---------- Texte fourni

Oracle
"Pourquoi grimperais-tu au sommet des plus hautes collines, puisque
ensuite il te faudrait redescendre, et, une fois redescendu, comment
faire pour ne pas passer ta vie à raconter comment tu t'y es pris pour
monter ? Pourquoi ferais-tu semblant de vivre ? Pourquoi
continuerais-tu ? Ne sais-tu pas déjà tout ce qui t'arrivera ? N'as-tu pas déjà été tout ce que
tu devais être : le digne fils de ton père et de ta mère, le brave petit scout, le bon élève qui aurait pu mieux faire, l'ami d'enfance,
le lointain cousin, le beau militaire, le jeune homme pauvre ? Quelques
efforts, même pas quelques efforts, quelques années encore, et tu seras
le cadre moyen, le cher collègue. Bon mari, bon père, bon citoyen.
Ancien combattant. Un à un, comme la grenouille tu grimperas les petits
barreaux de la réussite sociale.Tu pourras choisir, dans une gamme
étendue et variée, la personnalité qui convient le mieux à tes désirs,
elle sera soigneusement retaillée à tes mesures : seras-tu décoré ?

--------------------
---------- Données affichées

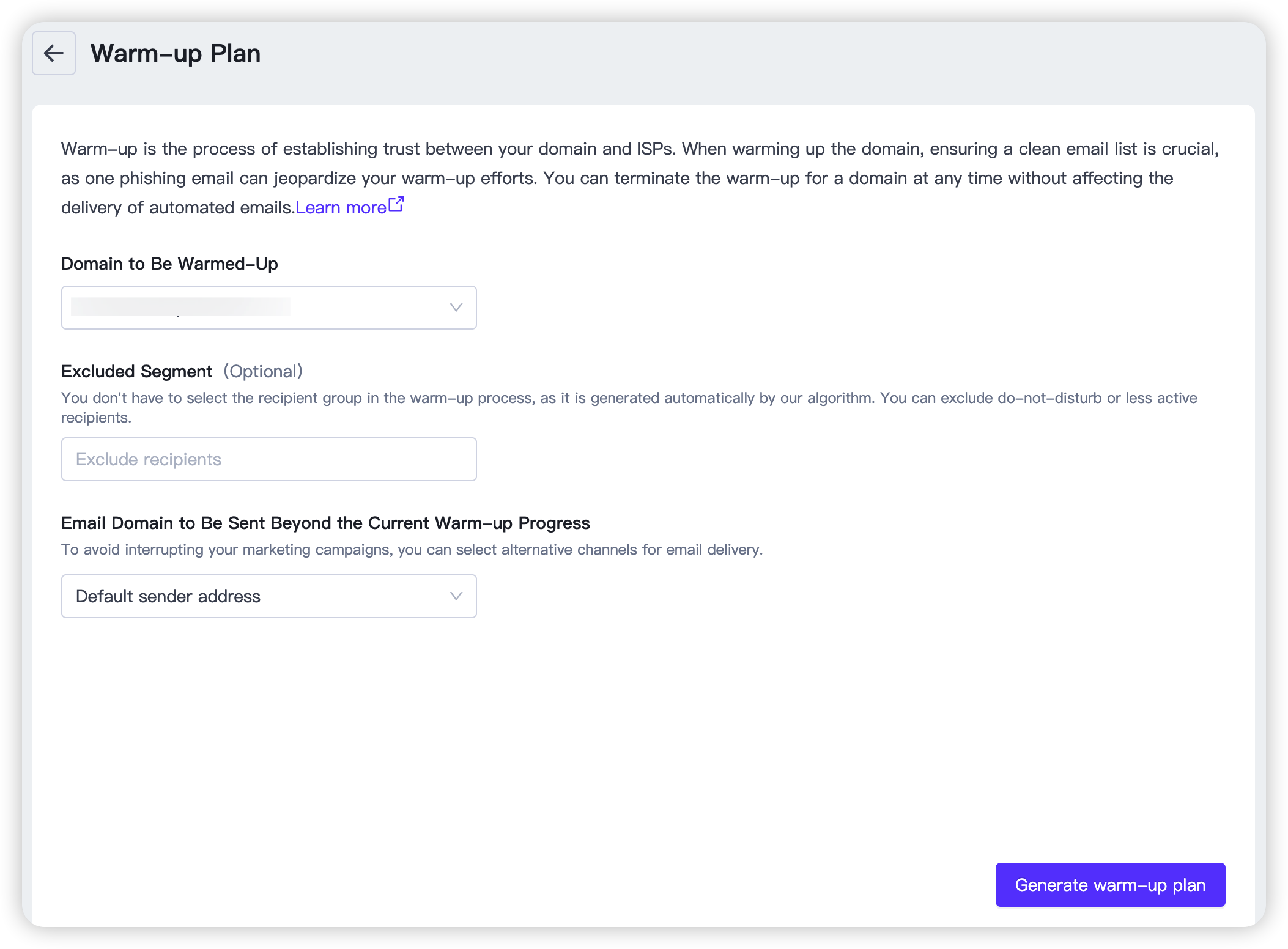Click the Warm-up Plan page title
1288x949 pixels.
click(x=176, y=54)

--------------------
---------- Données affichées

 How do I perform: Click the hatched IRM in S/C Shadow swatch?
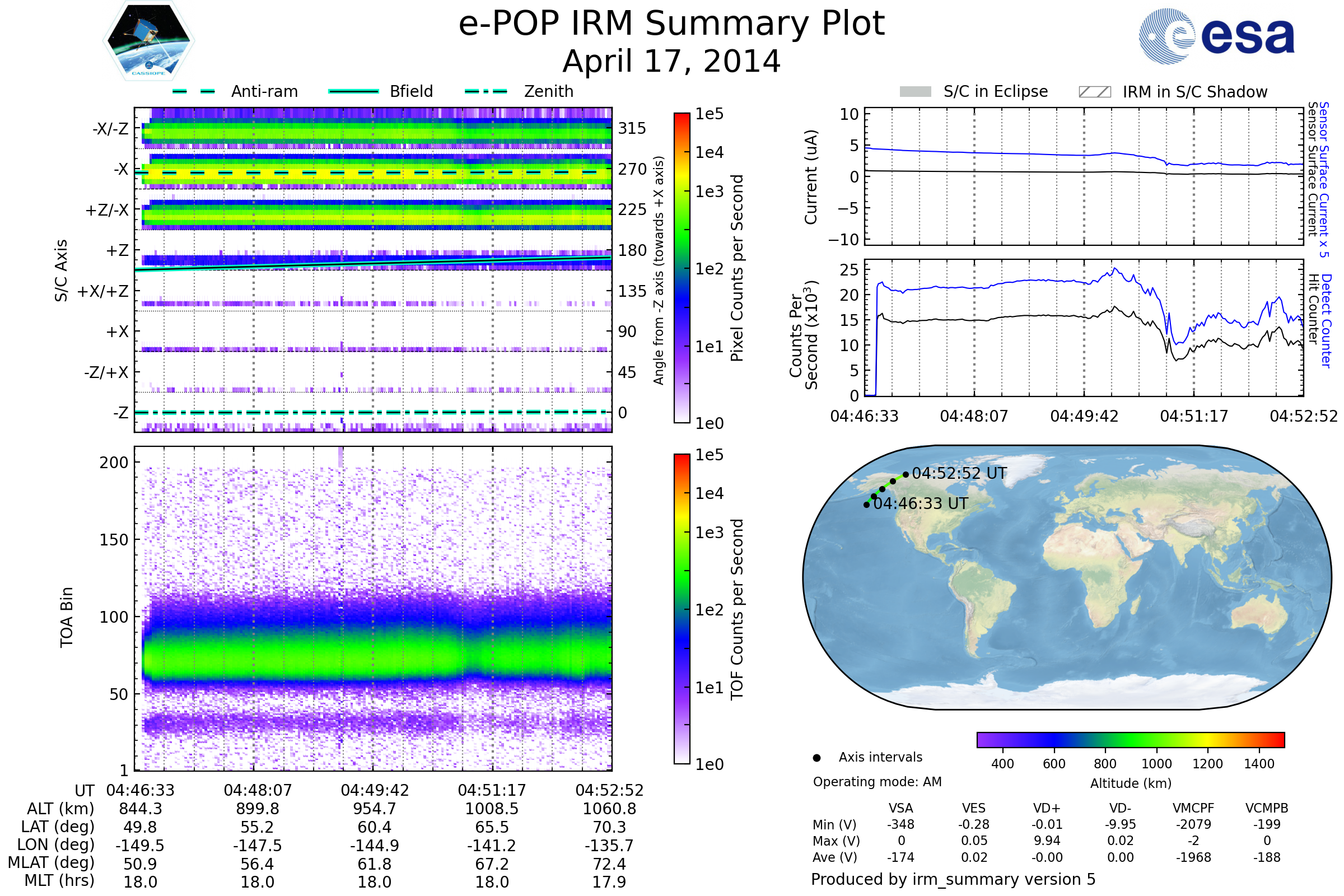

--------------------
---------- Données affichées

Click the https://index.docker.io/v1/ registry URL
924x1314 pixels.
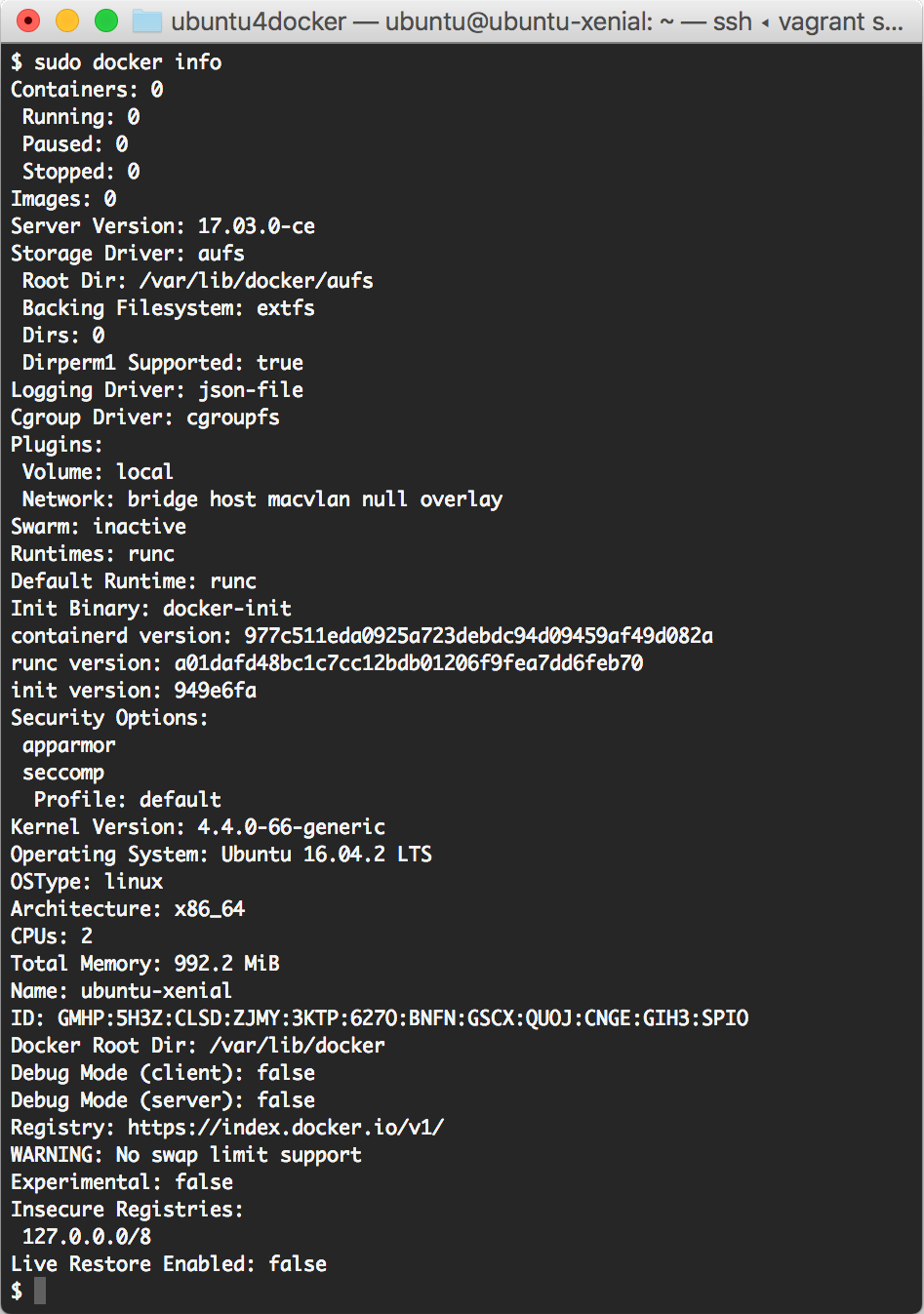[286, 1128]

--------------------

◆ Consigne 1: Dans le texte « Oracle », à quel animal est comparée la montée des barreaux de la réussite sociale ?
◆ Consigne 2: Condensez sous forme de liste le paragraphe du texte « Oracle » qui commence par « Pourquoi grimperais-tu au sommet », en conservant ses faits principaux.
◆ Consigne 3: Poursuivez le texte « Oracle » après sa dernière phrase.
Les items proviennent d'une autre source.

◆ Résultat 1: À la grenouille.

◆ Résultat 2:
- Inutile de gravir les plus hautes collines : il faudrait redescendre, puis passer ta vie à raconter la montée.
- Inutile de faire semblant de vivre ou de continuer : tu sais déjà tout ce qui t'arrivera.
- Tu as déjà été le digne fils de tes parents, le brave petit scout, le bon élève qui aurait pu mieux faire, l'ami d'enfance, le lointain cousin, le beau militaire et le jeune homme pauvre.
- Dans quelques années, tu seras cadre moyen, cher collègue, bon mari, bon père, bon citoyen et ancien combattant.
- Comme la grenouille, tu grimperas un à un les petits barreaux de la réussite sociale.
- Tu pourras choisir, dans une gamme étendue, une personnalité retaillée à tes mesures, et tu seras peut-être décoré.

◆ Résultat 3:
Cultivé ? Fin gourmet ? Sondeur des reins et des cœurs ? Ami des bêtes
? Consacreras-tu tes heures de loisir à massacrer sur ton piano
désaccordé des sonates qui ne t'ont rien fait ? Ou bien fumeras-tu la
pipe dans un fauteuil à bascule en te répétant que la vie a du bon ?
Non. Tu préfères être la pièce manquante du puzzle. Tu retires du jeu
tes billes et tes épingles. Tu ne mets aucune chance de ton côté, aucun œuf dans nul panier. Tu mets la charrue devant les boeufs, tu jettes
le manche après la cognée, tu vends la peau de l'ours, tu manges ton
blé en herbe, tu bois ton fonds, tu mets la clé sous la porte, tu t'en
vas sans te retourner.
Tu n'écouteras plus les bons conseils. Tu ne demanderas pas de remèdes.
Tu passeras ton chemin, tu regarderas les arbres, l'eau, les pierres,
le ciel, ton visage, les nuages, les plafonds, le vide.
Tu restes près de l'arbre. Tu ne demandes même pas au bruit du vent dans les feuilles de devenir oracle." Georges Perec, Un homme qui dort
"Entre deux vins, l'eau racle..."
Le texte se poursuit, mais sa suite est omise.